Malgré les commentaires extérieurs sur la réorientation stratégique d’Ankara vers l’Est et le monde musulman, malgré la rhétorique de puissance des dirigeants turcs selon laquelle le rapport de force avec l’Union aurait basculé en leur faveur, la Turquie, dont la croissance économique tient d’abord à son intégration dans l’espace économique européen, est nécessairement arrimée à l’Occident. Son appartenance à l’Otan n’est pas remise en question, pas plus que sa participation au Conseil de l’Europe. Malgré les blocages actuels, ses négociations avec l’Union européenne, qu’elles aboutissent ou non à une adhésion pleine et entière, l’encrent dans une dynamique occidentale qui est la véritable raison de son prestige au Moyen-Orient et dans le monde musulman, et ce bien plus qu’un héritage ottoman fantasmé qu’elle semble être la seule à regretter et à cultiver.

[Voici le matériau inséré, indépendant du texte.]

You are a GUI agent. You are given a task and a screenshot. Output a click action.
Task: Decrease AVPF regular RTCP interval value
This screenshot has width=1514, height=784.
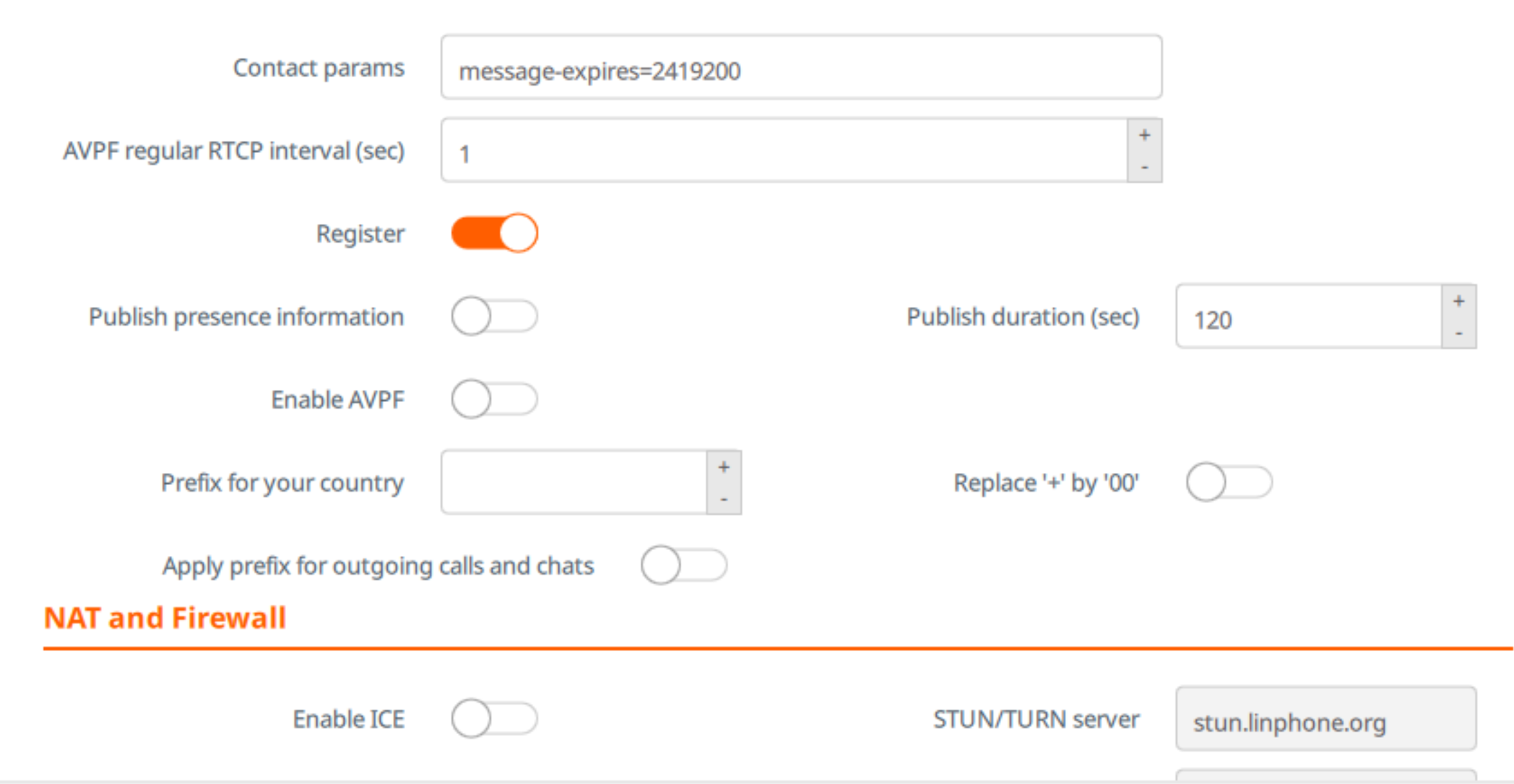click(1144, 167)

Conscient du poids des tensions et des clivages qui travaillent la société et la scène politique turque, Marc Pierini place cependant les obstacles principaux à une inclusion définitive de la Turquie dans l’ensemble européen à l’intérieur des frontières du pays. L’instauration d’une démocratie apaisée lui paraît impossible dans un pays confronté à tant de divisions et de conflits. Les oppositions profondes entre les camps religieux, nationalistes laïcs et libéraux, ne jouent en effet pas que sur la scène politique mais trouvent leurs racines dans les profondeurs d’une société clivée qui a encore un long chemin à parcourir avant d’accepter une diversité perçue historiquement comme un facteur de démembrement et d’affaiblissement. L’auteur ne fait cependant pas l’impasse sur les malentendus et les incompréhensions qui troublent l’image de la Turquie dans une Europe en proie à un repli identitaire généralisé. Il lui apparaît cependant que le mythe d’une intégration européenne uniforme doit être dépassé et qu’à terme, la Turquie aura toute sa place dans une Europe « à plusieurs vitesses » contrainte par l’histoire à redéfinir ses relations avec ses marges moyen-orientales.
Marc Pierini, Où va la Turquie, carnets d’un observateur européen, Paris, Actes Sud, février 2013.
Allan Kaval
Journaliste, Allan Kaval travaille sur les politiques intérieures et extérieures de la Turquie et de l’Iran ainsi que sur l’histoire du nationalisme et des identités minoritaires au Moyen-Orient.